Onlarla işi bitip de sepetleyene kadar tabii. Sonra ortaklık bitiyor, en pespayesinden bir gırtlaklaşma başlıyor.
Her şey ücrete tabî plaza medyasında. Yüksek rayiçli hukuk büroları patronun ayağına dolanacak hızar artıklarına haddini bildirmek üzere aportta.
Dünyanın her yerinde parayla satın alınabilen her türlü nesneyi satın alabilir, seçer, yerleştirir, suyuna pilav pişirir Aydın Doğan. Yan bakanı hayat boyu işsiz -hatta arkadaşsız- bırakabilecek güce ve etkinliğe sahiptir.

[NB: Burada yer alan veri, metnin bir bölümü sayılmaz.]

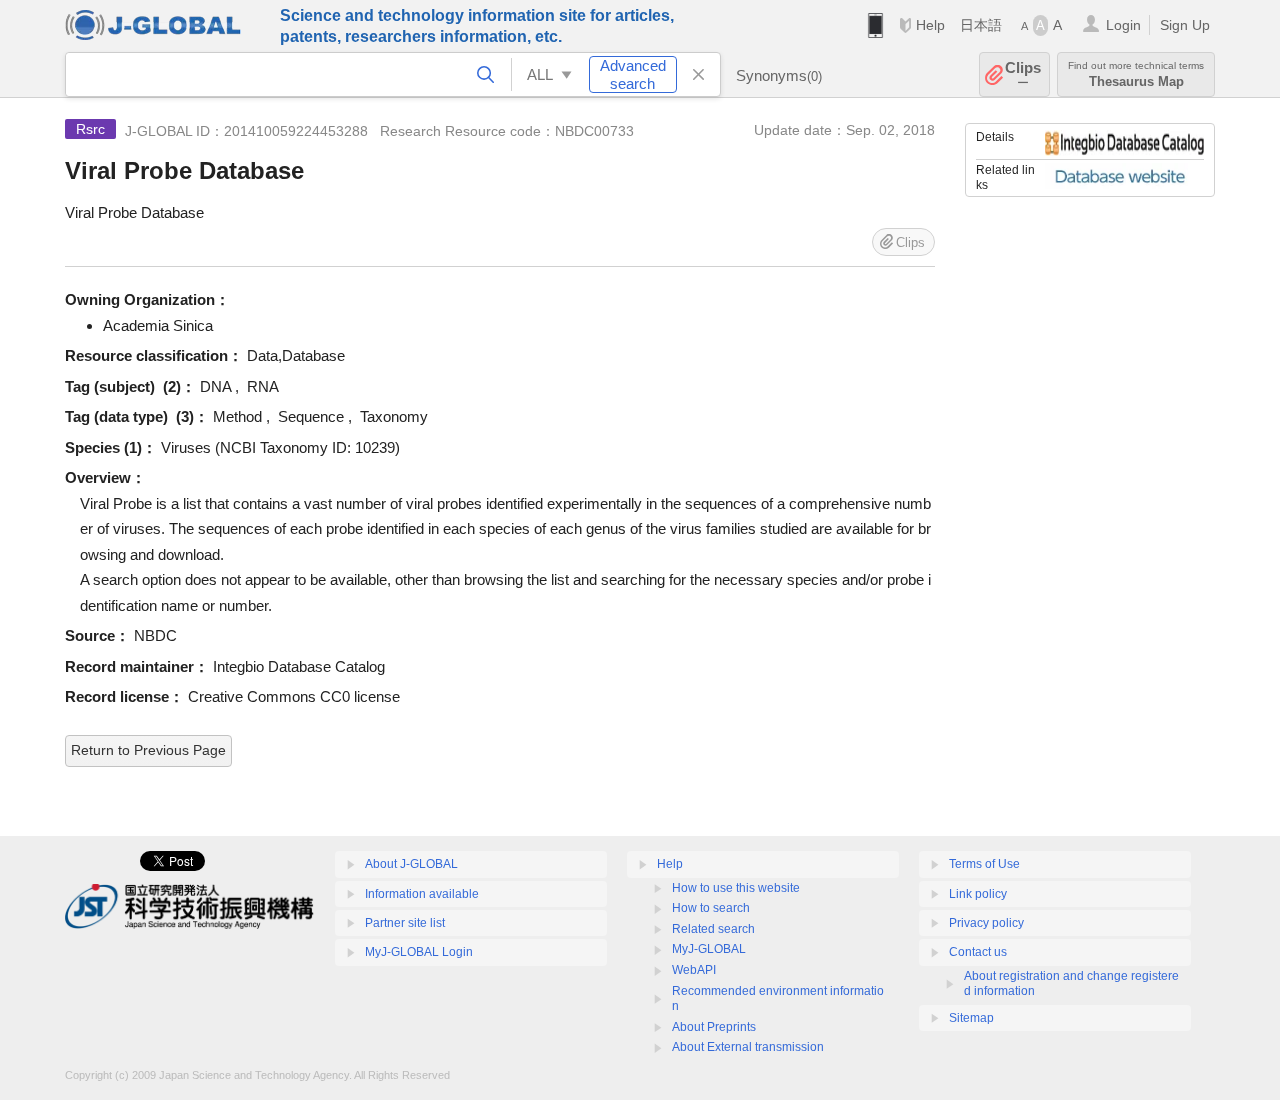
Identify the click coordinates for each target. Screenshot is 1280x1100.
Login (1123, 25)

Bir de "Ertuğrul'u sepetle, beni müdür yap" diye dili bir karış dışarıda yaltaklanan iletişim profesörleri ve genel yayın müdürü aday adayları falan vardır saçak altlarında bekleşen. Ondan mıdır bilinmez, bu yayın holdinglerinin üst yönetimlerini Allah'ın günü itin bağırsağına sokan o kahramanlar "Aydın Bey" e asla toz kondurmaz. O gazetelerin ve televizyon kanallarının işlediği her meslekî kusur tabii ki melekler kadar saf ve temiz olan "Aydın Bey"in değil, gazeteleri yöneten şeytanî adamların (en çok da Ertuğrul'un) eseridir. Bir gün "Aydın Bey" bu gerçeği gördüğünde matbuat güllük gülistanlık olacaktır.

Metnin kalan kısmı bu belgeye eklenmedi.